# [WHAT IS NEEDED]
Beginning with the line that holds "Task: Select the Resumo das Variações header" and ending with the last line of the entries, please output each line exactly, apart from any pictures.

# [DATASET EXCERPTS]

--

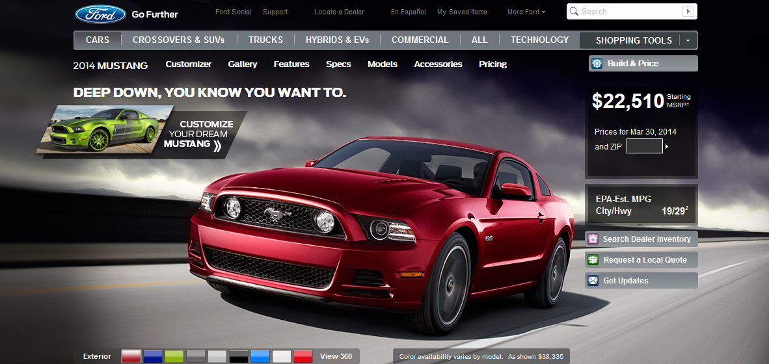The image size is (769, 364).
Task: Select the lime green exterior color swatch
Action: coord(175,356)
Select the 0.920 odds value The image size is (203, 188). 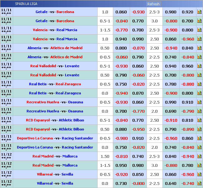tap(187, 12)
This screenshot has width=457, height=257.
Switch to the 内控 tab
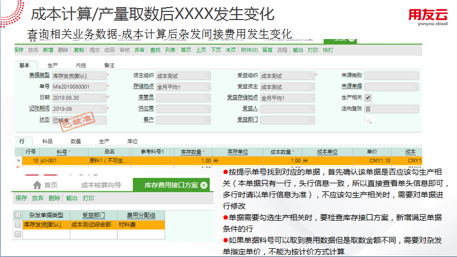point(80,65)
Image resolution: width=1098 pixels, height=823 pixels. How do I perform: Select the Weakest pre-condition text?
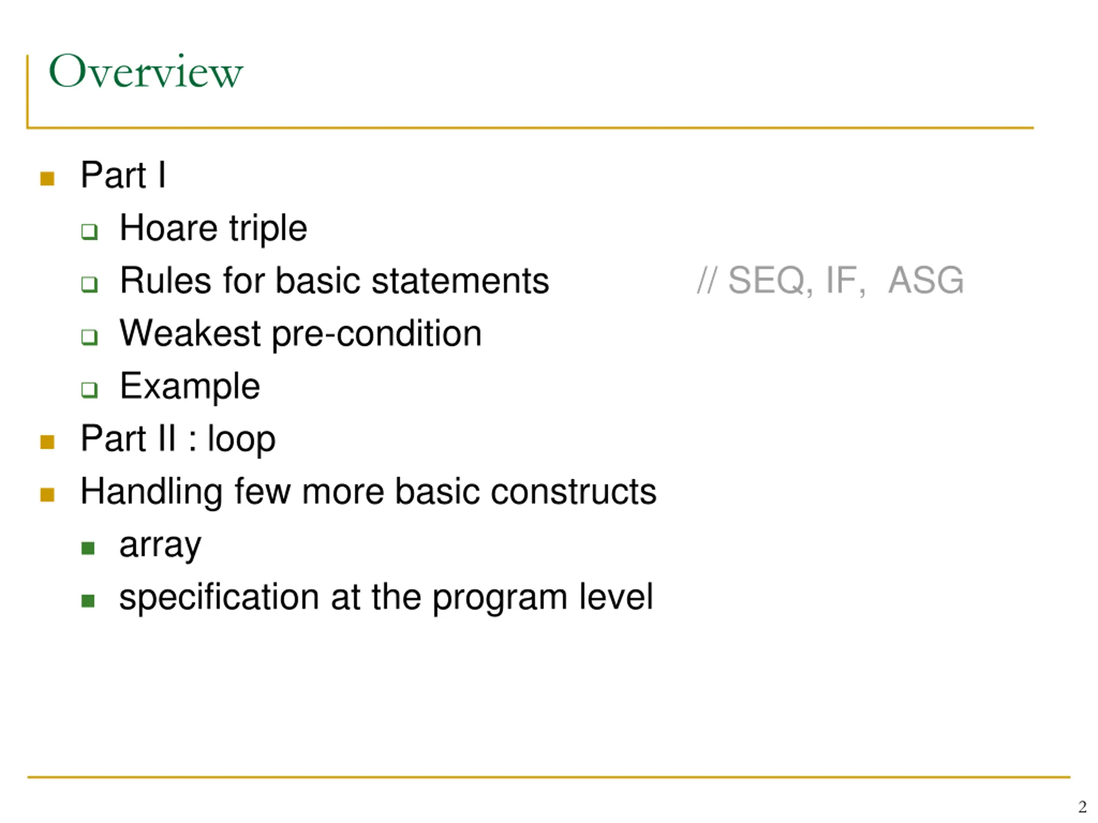301,334
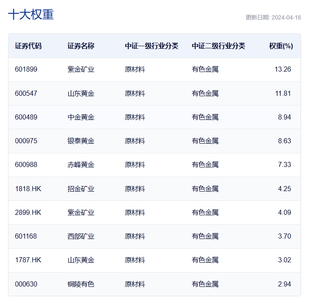
Task: Click 招金矿业 security name
Action: point(81,189)
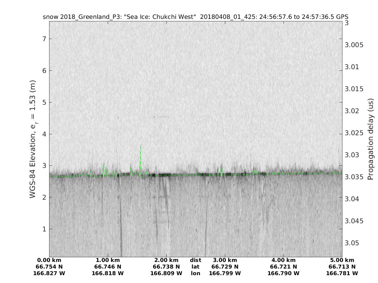
Task: Click the "1.00 km" distance label
Action: (x=108, y=260)
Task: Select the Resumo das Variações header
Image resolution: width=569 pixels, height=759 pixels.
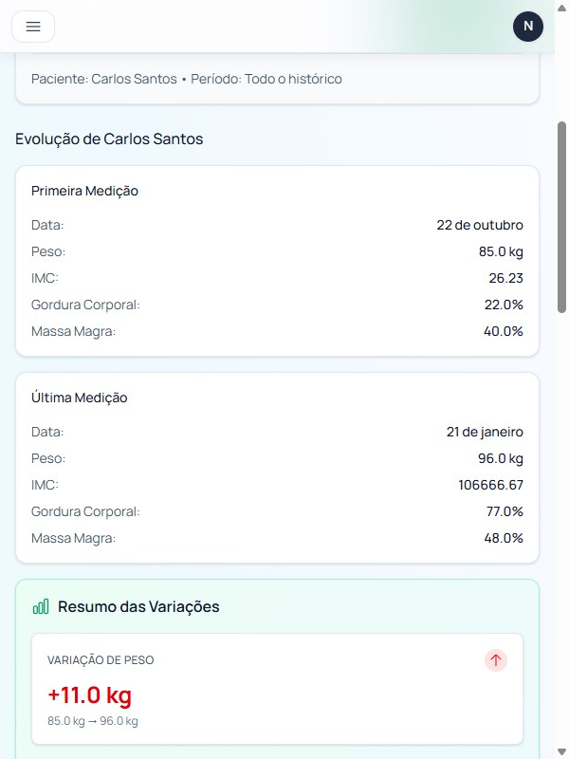Action: pos(139,606)
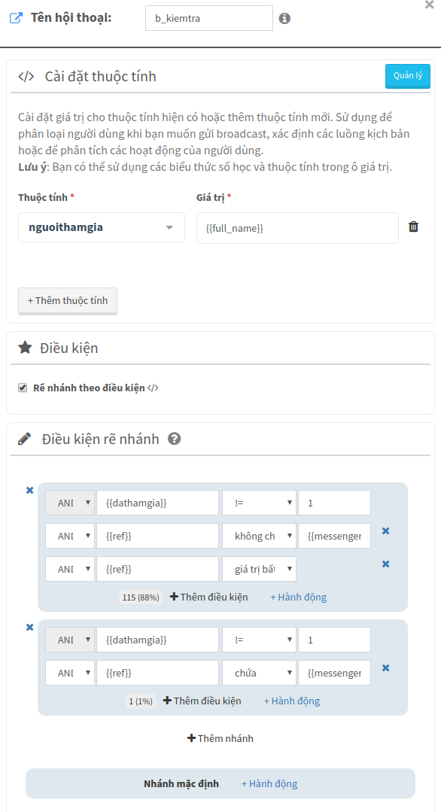Remove the first branch condition group
The height and width of the screenshot is (812, 441).
pyautogui.click(x=30, y=491)
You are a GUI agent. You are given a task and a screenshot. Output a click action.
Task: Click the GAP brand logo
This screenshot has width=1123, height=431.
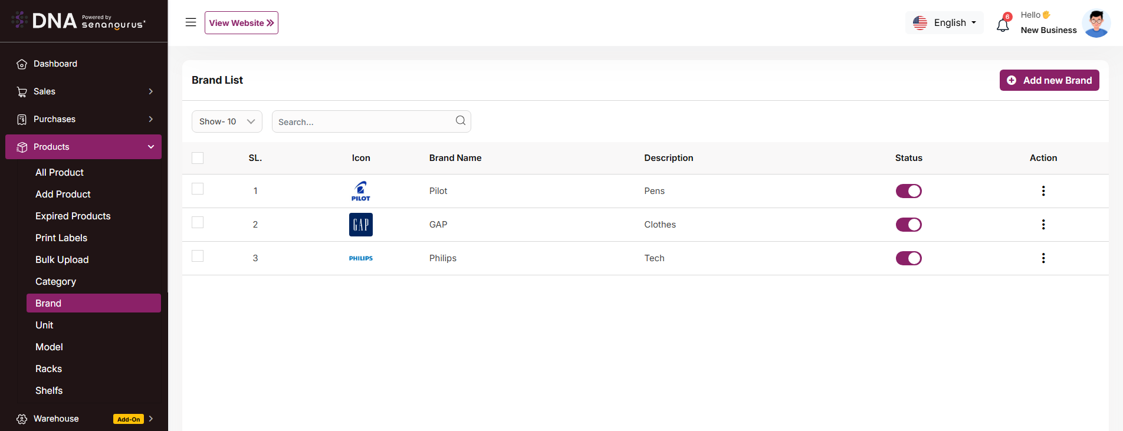pyautogui.click(x=361, y=225)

--

# [RESULT OF THE EXERCISE]
Task: Select the Resumo das Variações header
Image resolution: width=569 pixels, height=759 pixels.
Action: pos(139,606)
Remove the first branch condition group
The height and width of the screenshot is (812, 441).
pyautogui.click(x=30, y=491)
You are a GUI agent. You are given a task and a screenshot. Output a click action.
Task: Click the GAP brand logo
This screenshot has width=1123, height=431.
pyautogui.click(x=361, y=225)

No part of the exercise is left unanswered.